= Beginning of Section =
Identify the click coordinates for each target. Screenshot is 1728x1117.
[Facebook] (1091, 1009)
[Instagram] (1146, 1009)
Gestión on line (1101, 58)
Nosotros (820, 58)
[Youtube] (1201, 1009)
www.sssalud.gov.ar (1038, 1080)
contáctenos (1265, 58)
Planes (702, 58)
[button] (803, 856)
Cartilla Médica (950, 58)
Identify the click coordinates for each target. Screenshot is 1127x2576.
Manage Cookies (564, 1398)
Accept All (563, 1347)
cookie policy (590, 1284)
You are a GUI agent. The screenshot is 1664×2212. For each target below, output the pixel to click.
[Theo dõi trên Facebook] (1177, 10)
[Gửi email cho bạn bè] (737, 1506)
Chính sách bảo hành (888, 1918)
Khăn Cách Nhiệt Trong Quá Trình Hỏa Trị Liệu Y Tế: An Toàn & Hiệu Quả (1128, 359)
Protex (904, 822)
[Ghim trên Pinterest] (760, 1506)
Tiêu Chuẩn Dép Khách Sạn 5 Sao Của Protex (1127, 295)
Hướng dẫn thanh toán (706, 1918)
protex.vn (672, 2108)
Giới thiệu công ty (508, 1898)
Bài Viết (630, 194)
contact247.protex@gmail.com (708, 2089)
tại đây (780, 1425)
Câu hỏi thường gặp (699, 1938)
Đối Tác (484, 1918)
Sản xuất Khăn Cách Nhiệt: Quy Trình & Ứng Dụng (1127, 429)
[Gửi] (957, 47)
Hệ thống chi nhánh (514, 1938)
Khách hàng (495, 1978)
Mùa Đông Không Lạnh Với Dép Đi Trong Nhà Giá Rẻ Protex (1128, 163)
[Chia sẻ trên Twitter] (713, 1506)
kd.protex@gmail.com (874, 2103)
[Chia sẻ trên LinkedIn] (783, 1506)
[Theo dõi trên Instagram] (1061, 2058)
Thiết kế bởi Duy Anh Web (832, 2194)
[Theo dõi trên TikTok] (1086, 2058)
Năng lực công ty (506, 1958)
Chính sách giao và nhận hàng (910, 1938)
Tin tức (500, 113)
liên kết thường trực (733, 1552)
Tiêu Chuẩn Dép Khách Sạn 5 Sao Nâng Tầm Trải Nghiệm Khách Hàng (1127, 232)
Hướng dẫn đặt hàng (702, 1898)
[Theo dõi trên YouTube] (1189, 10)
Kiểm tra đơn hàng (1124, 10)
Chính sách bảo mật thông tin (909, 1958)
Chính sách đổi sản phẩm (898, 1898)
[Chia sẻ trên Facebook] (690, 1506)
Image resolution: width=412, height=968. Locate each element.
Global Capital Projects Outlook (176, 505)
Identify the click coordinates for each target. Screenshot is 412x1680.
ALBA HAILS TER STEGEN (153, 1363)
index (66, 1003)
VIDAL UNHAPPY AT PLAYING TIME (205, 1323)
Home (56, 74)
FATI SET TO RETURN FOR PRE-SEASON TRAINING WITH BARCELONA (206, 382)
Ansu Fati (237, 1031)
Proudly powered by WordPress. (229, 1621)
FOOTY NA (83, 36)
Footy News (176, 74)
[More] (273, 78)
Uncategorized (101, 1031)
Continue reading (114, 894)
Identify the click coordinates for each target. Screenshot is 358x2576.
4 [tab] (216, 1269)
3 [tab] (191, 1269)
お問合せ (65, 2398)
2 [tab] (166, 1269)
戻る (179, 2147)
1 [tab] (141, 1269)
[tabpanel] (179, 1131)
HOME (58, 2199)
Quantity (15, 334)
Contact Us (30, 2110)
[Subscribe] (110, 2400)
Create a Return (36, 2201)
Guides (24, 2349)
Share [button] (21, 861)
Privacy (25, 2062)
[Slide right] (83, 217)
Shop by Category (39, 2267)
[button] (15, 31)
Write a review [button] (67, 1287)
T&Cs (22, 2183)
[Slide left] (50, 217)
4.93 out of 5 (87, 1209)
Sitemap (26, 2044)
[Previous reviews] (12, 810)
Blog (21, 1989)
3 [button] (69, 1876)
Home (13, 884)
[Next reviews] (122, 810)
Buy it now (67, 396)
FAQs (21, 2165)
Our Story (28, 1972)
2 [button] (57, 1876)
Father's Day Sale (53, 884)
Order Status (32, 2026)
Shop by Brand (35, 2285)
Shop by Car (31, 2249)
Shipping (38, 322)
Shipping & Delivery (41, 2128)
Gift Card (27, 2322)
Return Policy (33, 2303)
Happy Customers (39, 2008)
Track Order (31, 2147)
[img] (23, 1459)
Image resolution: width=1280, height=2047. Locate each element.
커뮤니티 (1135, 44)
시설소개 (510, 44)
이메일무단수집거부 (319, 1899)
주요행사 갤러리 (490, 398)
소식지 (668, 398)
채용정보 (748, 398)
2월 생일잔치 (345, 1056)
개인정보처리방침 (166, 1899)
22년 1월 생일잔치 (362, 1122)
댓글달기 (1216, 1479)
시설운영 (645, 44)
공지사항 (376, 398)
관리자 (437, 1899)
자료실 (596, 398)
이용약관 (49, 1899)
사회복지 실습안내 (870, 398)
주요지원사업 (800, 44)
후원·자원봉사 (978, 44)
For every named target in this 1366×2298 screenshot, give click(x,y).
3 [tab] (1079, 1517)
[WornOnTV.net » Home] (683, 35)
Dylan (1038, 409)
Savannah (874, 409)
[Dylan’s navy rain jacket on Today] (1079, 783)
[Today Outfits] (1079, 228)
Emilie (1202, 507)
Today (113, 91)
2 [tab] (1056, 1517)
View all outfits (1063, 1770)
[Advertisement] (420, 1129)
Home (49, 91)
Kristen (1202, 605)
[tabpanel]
= End of Section =
■ **Task objective**:
Please reproduce, exactly as they appear above, the lines from the line containing "[Chia sẻ trên LinkedIn] (783, 1506)" up to and including the line containing "Screenshot is 358x2576.".

■ **Response**:
[Chia sẻ trên LinkedIn] (783, 1506)
[Theo dõi trên Instagram] (1061, 2058)
Thiết kế bởi Duy Anh Web (832, 2194)
[Theo dõi trên TikTok] (1086, 2058)
Năng lực công ty (506, 1958)
Chính sách giao và nhận hàng (910, 1938)
Tin tức (500, 113)
liên kết thường trực (733, 1552)
Tiêu Chuẩn Dép Khách Sạn 5 Sao Nâng Tầm Trải Nghiệm Khách Hàng (1127, 232)
Hướng dẫn đặt hàng (702, 1898)
[Theo dõi trên YouTube] (1189, 10)
Kiểm tra đơn hàng (1124, 10)
Chính sách bảo mật thông tin (909, 1958)
Chính sách đổi sản phẩm (898, 1898)
[Chia sẻ trên Facebook] (690, 1506)
Image resolution: width=412, height=968. Locate each element.
Global Capital Projects Outlook (176, 505)
Identify the click coordinates for each target. Screenshot is 412x1680.
ALBA HAILS TER STEGEN (153, 1363)
index (66, 1003)
VIDAL UNHAPPY AT PLAYING TIME (205, 1323)
Home (56, 74)
FATI SET TO RETURN FOR PRE-SEASON TRAINING WITH BARCELONA (206, 382)
Ansu Fati (237, 1031)
Proudly powered by WordPress. (229, 1621)
FOOTY NA (83, 36)
Footy News (176, 74)
[More] (273, 78)
Uncategorized (101, 1031)
Continue reading (114, 894)
Identify the click coordinates for each target. Screenshot is 358x2576.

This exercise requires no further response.